Here are the records. Print them all exactly.

===== Data in this exercise =====

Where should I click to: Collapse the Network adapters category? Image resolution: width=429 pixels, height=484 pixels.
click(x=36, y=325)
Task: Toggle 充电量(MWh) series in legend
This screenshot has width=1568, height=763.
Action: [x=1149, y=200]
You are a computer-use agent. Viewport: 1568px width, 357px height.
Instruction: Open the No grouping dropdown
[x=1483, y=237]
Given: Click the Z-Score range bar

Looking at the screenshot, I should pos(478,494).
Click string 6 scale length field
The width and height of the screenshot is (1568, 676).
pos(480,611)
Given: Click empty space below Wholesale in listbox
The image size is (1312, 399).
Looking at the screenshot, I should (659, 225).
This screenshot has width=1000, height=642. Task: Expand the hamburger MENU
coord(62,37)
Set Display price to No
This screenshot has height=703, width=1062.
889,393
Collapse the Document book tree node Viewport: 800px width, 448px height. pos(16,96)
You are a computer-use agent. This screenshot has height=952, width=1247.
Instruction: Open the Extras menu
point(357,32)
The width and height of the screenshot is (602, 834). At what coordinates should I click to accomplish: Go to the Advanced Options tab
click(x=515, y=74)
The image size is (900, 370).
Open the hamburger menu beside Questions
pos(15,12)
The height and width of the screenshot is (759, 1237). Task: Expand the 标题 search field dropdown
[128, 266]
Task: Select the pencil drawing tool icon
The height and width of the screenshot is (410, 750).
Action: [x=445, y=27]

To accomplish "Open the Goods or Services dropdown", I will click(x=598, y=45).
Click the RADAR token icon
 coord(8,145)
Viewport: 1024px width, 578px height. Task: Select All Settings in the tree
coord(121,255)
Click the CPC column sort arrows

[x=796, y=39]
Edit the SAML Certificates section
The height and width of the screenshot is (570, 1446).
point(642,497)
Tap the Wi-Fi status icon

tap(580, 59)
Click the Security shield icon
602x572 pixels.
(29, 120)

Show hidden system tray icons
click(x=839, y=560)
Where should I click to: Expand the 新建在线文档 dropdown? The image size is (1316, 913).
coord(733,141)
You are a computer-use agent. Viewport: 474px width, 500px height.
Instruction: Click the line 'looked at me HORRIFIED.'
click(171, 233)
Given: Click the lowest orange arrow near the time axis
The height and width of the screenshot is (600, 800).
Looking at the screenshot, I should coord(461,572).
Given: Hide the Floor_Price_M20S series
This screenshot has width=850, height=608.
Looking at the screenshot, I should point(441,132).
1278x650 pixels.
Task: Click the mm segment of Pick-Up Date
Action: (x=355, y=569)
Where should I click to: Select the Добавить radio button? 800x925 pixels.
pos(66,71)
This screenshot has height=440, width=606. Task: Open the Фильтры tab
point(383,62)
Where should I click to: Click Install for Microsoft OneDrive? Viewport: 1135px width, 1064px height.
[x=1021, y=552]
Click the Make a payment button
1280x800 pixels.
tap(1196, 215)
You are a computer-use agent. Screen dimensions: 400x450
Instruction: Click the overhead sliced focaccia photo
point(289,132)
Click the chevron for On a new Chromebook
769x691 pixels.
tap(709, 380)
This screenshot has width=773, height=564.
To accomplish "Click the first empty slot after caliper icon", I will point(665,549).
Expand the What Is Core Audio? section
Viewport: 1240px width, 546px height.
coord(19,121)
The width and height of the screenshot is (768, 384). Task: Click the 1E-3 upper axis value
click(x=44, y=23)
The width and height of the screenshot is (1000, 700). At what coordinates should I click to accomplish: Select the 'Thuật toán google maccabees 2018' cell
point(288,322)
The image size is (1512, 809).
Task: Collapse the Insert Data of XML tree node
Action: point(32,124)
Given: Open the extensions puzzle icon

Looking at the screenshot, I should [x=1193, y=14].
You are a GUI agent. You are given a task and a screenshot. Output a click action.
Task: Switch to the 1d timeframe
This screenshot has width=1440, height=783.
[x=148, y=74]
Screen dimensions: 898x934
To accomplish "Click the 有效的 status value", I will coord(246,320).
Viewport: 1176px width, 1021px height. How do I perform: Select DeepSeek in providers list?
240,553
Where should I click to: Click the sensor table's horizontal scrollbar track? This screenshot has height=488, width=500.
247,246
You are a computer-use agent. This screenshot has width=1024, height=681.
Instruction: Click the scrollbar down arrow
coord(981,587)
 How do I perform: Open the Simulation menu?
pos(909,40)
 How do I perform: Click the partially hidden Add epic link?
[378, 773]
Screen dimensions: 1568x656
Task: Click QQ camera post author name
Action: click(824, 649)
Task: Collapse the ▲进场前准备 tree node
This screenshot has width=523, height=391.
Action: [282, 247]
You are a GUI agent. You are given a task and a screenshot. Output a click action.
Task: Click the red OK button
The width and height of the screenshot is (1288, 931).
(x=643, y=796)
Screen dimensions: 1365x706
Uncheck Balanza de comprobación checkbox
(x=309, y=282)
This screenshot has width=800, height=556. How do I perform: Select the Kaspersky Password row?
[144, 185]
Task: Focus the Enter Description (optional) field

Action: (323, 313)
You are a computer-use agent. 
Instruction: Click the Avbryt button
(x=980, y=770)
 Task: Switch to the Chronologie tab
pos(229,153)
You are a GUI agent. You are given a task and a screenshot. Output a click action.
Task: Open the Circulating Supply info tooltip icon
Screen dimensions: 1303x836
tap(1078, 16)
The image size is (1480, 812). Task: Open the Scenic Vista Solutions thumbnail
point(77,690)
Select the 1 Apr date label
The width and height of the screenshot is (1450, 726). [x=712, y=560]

=====

**Result for this task:**
Where should I click to: Collapse the Network adapters category? Image resolution: width=429 pixels, height=484 pixels.
click(x=36, y=325)
Task: Toggle 充电量(MWh) series in legend
This screenshot has width=1568, height=763.
Action: [x=1149, y=200]
You are a computer-use agent. Viewport: 1568px width, 357px height.
Instruction: Open the No grouping dropdown
[x=1483, y=237]
Given: Click the Z-Score range bar

Looking at the screenshot, I should pos(478,494).
Click string 6 scale length field
The width and height of the screenshot is (1568, 676).
pos(480,611)
Given: Click empty space below Wholesale in listbox
The image size is (1312, 399).
Looking at the screenshot, I should (659, 225).
This screenshot has width=1000, height=642. Task: Expand the hamburger MENU
coord(62,37)
Set Display price to No
This screenshot has height=703, width=1062.
889,393
Collapse the Document book tree node Viewport: 800px width, 448px height. pos(16,96)
You are a computer-use agent. This screenshot has height=952, width=1247.
Instruction: Open the Extras menu
point(357,32)
The width and height of the screenshot is (602, 834). At what coordinates should I click to accomplish: Go to the Advanced Options tab
click(x=515, y=74)
The image size is (900, 370).
Open the hamburger menu beside Questions
pos(15,12)
The height and width of the screenshot is (759, 1237). Task: Expand the 标题 search field dropdown
[128, 266]
Task: Select the pencil drawing tool icon
The height and width of the screenshot is (410, 750).
Action: [x=445, y=27]

To accomplish "Open the Goods or Services dropdown", I will click(x=598, y=45).
Click the RADAR token icon
 coord(8,145)
Viewport: 1024px width, 578px height. Task: Select All Settings in the tree
coord(121,255)
Click the CPC column sort arrows

[x=796, y=39]
Edit the SAML Certificates section
The height and width of the screenshot is (570, 1446).
point(642,497)
Tap the Wi-Fi status icon

tap(580, 59)
Click the Security shield icon
602x572 pixels.
(29, 120)

Show hidden system tray icons
click(x=839, y=560)
Where should I click to: Expand the 新建在线文档 dropdown? The image size is (1316, 913).
coord(733,141)
You are a computer-use agent. Viewport: 474px width, 500px height.
Instruction: Click the line 'looked at me HORRIFIED.'
click(171, 233)
Given: Click the lowest orange arrow near the time axis
The height and width of the screenshot is (600, 800).
Looking at the screenshot, I should coord(461,572).
Given: Hide the Floor_Price_M20S series
This screenshot has width=850, height=608.
Looking at the screenshot, I should point(441,132).
1278x650 pixels.
Task: Click the mm segment of Pick-Up Date
Action: (x=355, y=569)
Where should I click to: Select the Добавить radio button? 800x925 pixels.
pos(66,71)
This screenshot has height=440, width=606. Task: Open the Фильтры tab
point(383,62)
Where should I click to: Click Install for Microsoft OneDrive? Viewport: 1135px width, 1064px height.
[x=1021, y=552]
Click the Make a payment button
1280x800 pixels.
tap(1196, 215)
You are a computer-use agent. Screen dimensions: 400x450
Instruction: Click the overhead sliced focaccia photo
point(289,132)
Click the chevron for On a new Chromebook
769x691 pixels.
tap(709, 380)
This screenshot has width=773, height=564.
To accomplish "Click the first empty slot after caliper icon", I will point(665,549).
Expand the What Is Core Audio? section
Viewport: 1240px width, 546px height.
coord(19,121)
The width and height of the screenshot is (768, 384). Task: Click the 1E-3 upper axis value
click(x=44, y=23)
The width and height of the screenshot is (1000, 700). At what coordinates should I click to accomplish: Select the 'Thuật toán google maccabees 2018' cell
point(288,322)
The image size is (1512, 809).
Task: Collapse the Insert Data of XML tree node
Action: point(32,124)
Given: Open the extensions puzzle icon

Looking at the screenshot, I should [x=1193, y=14].
You are a GUI agent. You are given a task and a screenshot. Output a click action.
Task: Switch to the 1d timeframe
This screenshot has width=1440, height=783.
[x=148, y=74]
Screen dimensions: 898x934
To accomplish "Click the 有效的 status value", I will coord(246,320).
Viewport: 1176px width, 1021px height. How do I perform: Select DeepSeek in providers list?
240,553
Where should I click to: Click the sensor table's horizontal scrollbar track? This screenshot has height=488, width=500.
247,246
You are a computer-use agent. This screenshot has width=1024, height=681.
Instruction: Click the scrollbar down arrow
coord(981,587)
 How do I perform: Open the Simulation menu?
pos(909,40)
 How do I perform: Click the partially hidden Add epic link?
[378, 773]
Screen dimensions: 1568x656
Task: Click QQ camera post author name
Action: click(824, 649)
Task: Collapse the ▲进场前准备 tree node
This screenshot has width=523, height=391.
Action: [282, 247]
You are a GUI agent. You are given a task and a screenshot. Output a click action.
Task: Click the red OK button
The width and height of the screenshot is (1288, 931).
(x=643, y=796)
Screen dimensions: 1365x706
Uncheck Balanza de comprobación checkbox
(x=309, y=282)
This screenshot has width=800, height=556. How do I perform: Select the Kaspersky Password row?
[144, 185]
Task: Focus the Enter Description (optional) field

Action: (323, 313)
You are a computer-use agent. 
Instruction: Click the Avbryt button
(x=980, y=770)
 Task: Switch to the Chronologie tab
pos(229,153)
You are a GUI agent. You are given a task and a screenshot. Output a click action.
Task: Open the Circulating Supply info tooltip icon
Screen dimensions: 1303x836
tap(1078, 16)
The image size is (1480, 812). Task: Open the Scenic Vista Solutions thumbnail
point(77,690)
Select the 1 Apr date label
The width and height of the screenshot is (1450, 726). [x=712, y=560]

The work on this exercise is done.